**Passage to read:**
==============================

# Won't find any mass storage plugs



## cor (Jul 23, 2009)

Dear community,

im really satisfied with BSD but it just wont find any of my plugs.
Can't be the USB ports since it also detects my mouse.

But as soon as I plug in a normal flash drive, cell phone or my samsung mp3 player itll give me no response, meaning that theres no hardware detection or anything.

So what am I doing wrong? Any Tips?

Additional: Sry if double post, I'm using the 7.2 version...

greetings


----------



## SirDice (Jul 23, 2009)

cor said:
			
		

> But as soon as I plug in a normal flash drive, cell phone or my samsung mp3 player itll give me no response, meaning that theres no hardware detection or anything.


You won't hear a "ding" similar to what happens with Windows :e



> So what am I doing wrong? Any Tips?

==============================

**Task:** Continue the forum thread above about undetected USB mass storage devices, picking up after its last line.

**Raw data:**
==============================

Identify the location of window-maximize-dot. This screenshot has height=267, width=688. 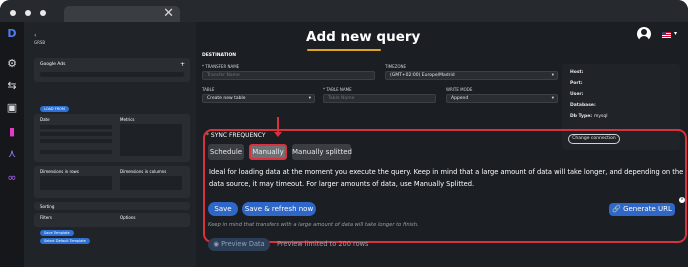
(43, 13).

==============================

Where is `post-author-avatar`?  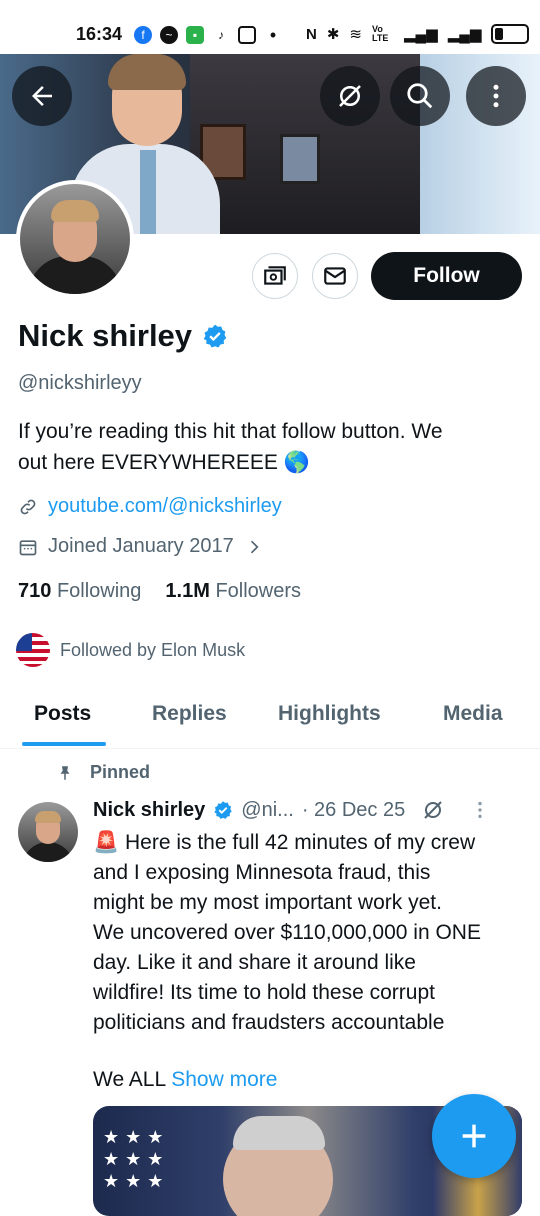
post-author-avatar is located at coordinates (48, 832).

==============================

**Task answer:**
Probably nothing wrong you just haven't figured out how it works yet 

If you use GNOME, KDE or XFCE follow this FAQ:
http://www.freebsd.org/gnome/docs/halfaq.html

It will show you how to setup HAL so the Desktop Environment can automount it for you.


----------



## cor (Jul 23, 2009)

Wow, that was the freakin fastest replie I ever got and the nicest thing: IT EVEN WORKS 
Thank you very much...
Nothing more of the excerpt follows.